Jamie Buscher, a marketing assistant at Narragansett Beer, hands out a sample of the company’s brew. Beside her is B.J. Mansuetti, marketing manager at Narragansett Beer.
Max Easton, co-founder of Farmer Willie’s Craft Ginger Beer and a member of the Guild, offers a sample of his brew which is made from cold pressed ginger, sugar, lemon juice, molasses and nutmeg.
Pawtucket Mayor Donald Grebien thanks all those that made bringing the Isle Brewers Guild to Pawtucket possible.
Jeremy Duffy, left, and Devin Kelly, partners in the Isle Brewers Guild, celebrate the official launch of operations at the beer cooperative’s 100-barrel brew house in Pawtucket last Friday. Isle Brewers Guild gives partner brewers the space and equipment they need to brew, package and distribute the beers their customers love.

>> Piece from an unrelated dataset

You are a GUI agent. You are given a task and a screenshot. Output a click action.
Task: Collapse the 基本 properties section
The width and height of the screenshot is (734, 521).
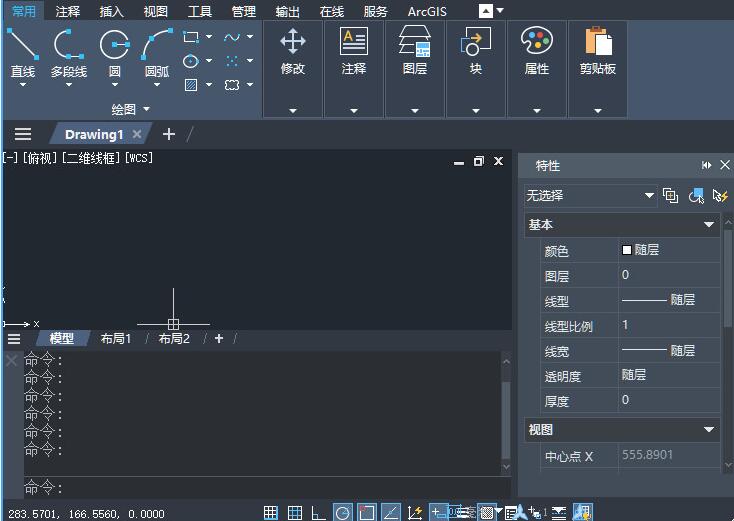tap(709, 225)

PAWTUCKET’S ISLE BREWERS GUILD HAS PLENTY OF REASONS TO CELEBRATE
March 10, 2017
PAWTUCKET, R.I. — “Let’s grab a glass at the Guild.”
That concept gets closer to reality every day as Pawtucket’s Isle Brewers Guild prepares to celebrate the launch of operations at the brew house today, March 10. There will be speeches and politicians at the private event; but mostly there will be the sampling of the beers that will be brewed at the 100-barrel campus at 461 Main St.
The Guild has four brewers signed on, led by Narragansett Beer, which announced last year, and Newburyport Brewing Company of Massachusetts. Newly named are Devil’s Purse Brewing Company of South Dennis on Cape Cod and Boston-based Farmer Willie’s Craft Ginger Beer, which was founded by two Brown University graduates with a Cape Cod goat farmer.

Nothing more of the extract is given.